I think your idea of what constitutes good evidence and good inference in science needs adjustment.
stcordova,
Hey, there’s another egregious error in your tree: birds ought to be more closely related to lizards than to mice or chimps. Wherever did you get that thing?
I did say “candidate”, John.
John,
Yes, and to reiterate the main point, just in case Sal missed it: that single tree is the consensus tree out of more than 10^38 possibilities.
Under a hypothesis of common design, we would not expect a consensus tree. Yet we see one. The odds of that happening by chance are less than 1 in 10^38.
John Harshman,
I have seen data both for and against common decent.
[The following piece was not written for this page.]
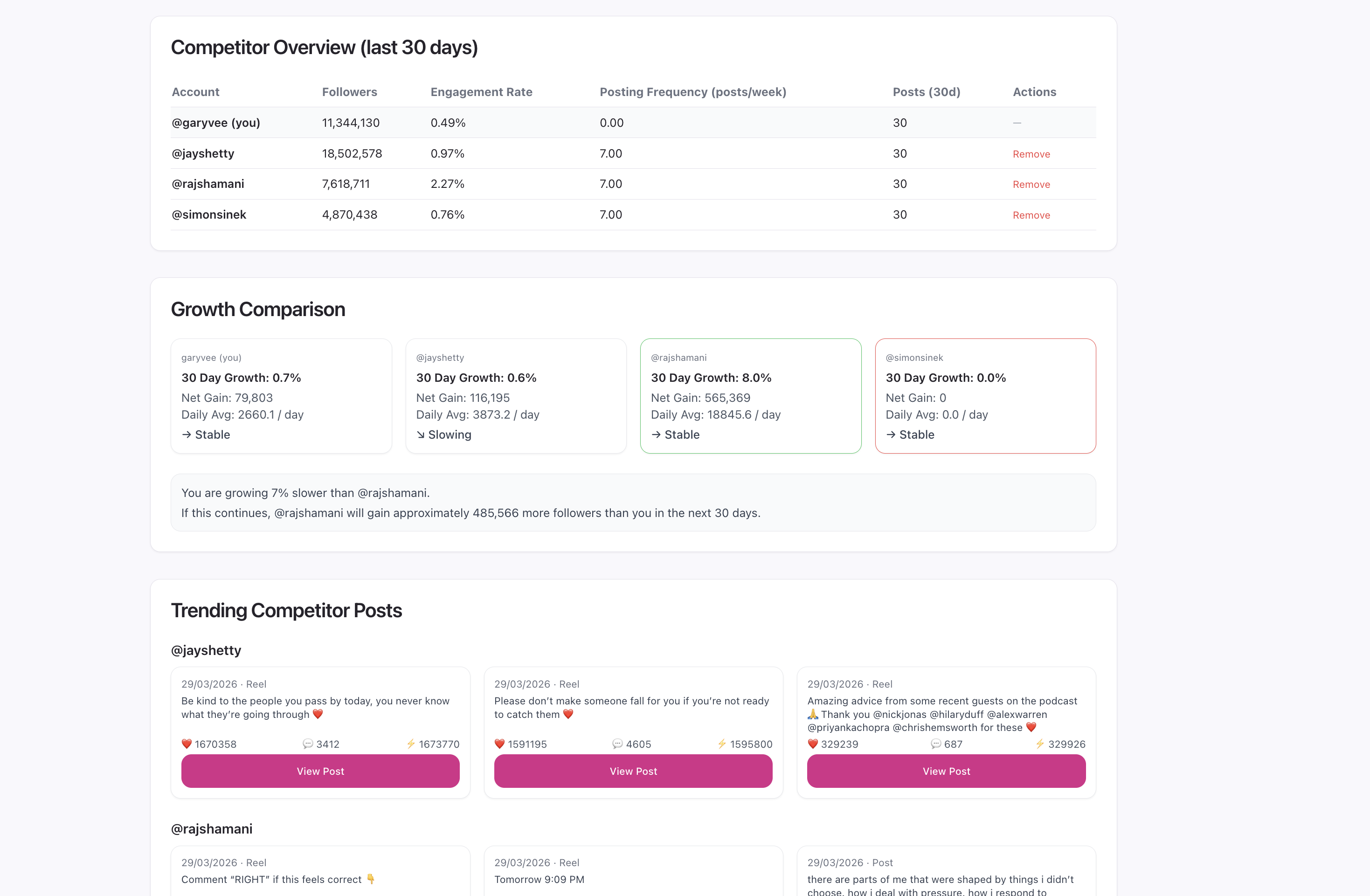Image resolution: width=1370 pixels, height=896 pixels.
Task: Click the Stable arrow in @rajshamani card
Action: pyautogui.click(x=656, y=434)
Until you can explain the differences in a reasonable way then assumption of truth becomes a circular argument. This theory appears way ahead of the evidence. Sals diagram that shows likeness of genes appears to be a lot more useful at this point. To start to validate the theory we would need molecular evidence where we could reconcile 2 kinds that we believe share a common ancestor. I have yet seen this done yet we assume the theory is true. As far as the theory of gravity we can reconcile the model through experimentation.
Been moving any planets around lately?
Rumraket,
Yea, and those suckers are heavy 🙂
An assumption of a particular model makes predictions you can test against additional observations.
If we assume common descent is true, we should expect to find X. We find X. Every time. Been doing that for over a century. At this stage, denial is either through some strange psychoemotional phenomenon or straight up ignorance.
This document has existed since 1999: http://www.talkorigins.org/faqs/comdesc/
You don’t have any excuses. Your ignorance looks like an act of will. Literally every issue I’ve ever seen with common descent is refuted in that document. You probably never bothered to read it. You probably just saw the title, skimmed around for a few minutes, then closed it and didn’t bother because you were told some creationist somewhere had written a response. You probably didn’t even read that either, there mere fact that a creationist had “responded” was enough for you.
Here’s what you should do: Read http://www.talkorigins.org/faqs/comdesc/
The whole fucking thing. Twice.
Well, you did. But that doesn’t help. Given the paucity of the chordate and vertebrate fossil records, it’s unlikely that we have discovered that ancestor. There is no way to recognize it in the unlikely event that we have. And that’s a “candidate” for the wrong node anyway. The important thing is that fossils, when integrated into phylogenies, can give us clues about the nature of the ancestor.
colewd,
What is it with creationists and experimentation? The experimental method is not the only way to do science. Observation works fine too. Almost nothing in astronomy or geology or the history of life is amenable to replication by experiment, and yet we know quite a bit about all those.
Here’s how science actually works: you consider the consequences of competing hypotheses and ask what data we would observe if each were true. Then you look at the data and see which one(s) are actually a good fit to the data. If there’s only one, we begin to suspect that one to be true.
I don’t know what data you have seen against common descent, but I’m open to looking at it. What do you have?
colewd:
John:
Or if they insist on thinking of science as experimental, they should recognize that often it’s nature that runs the experiments, not us. And sometimes only once.
keiths,
Or another way to say it is that experiments are nothing more than the setting up of conditions under which certain observations are more likely to be made.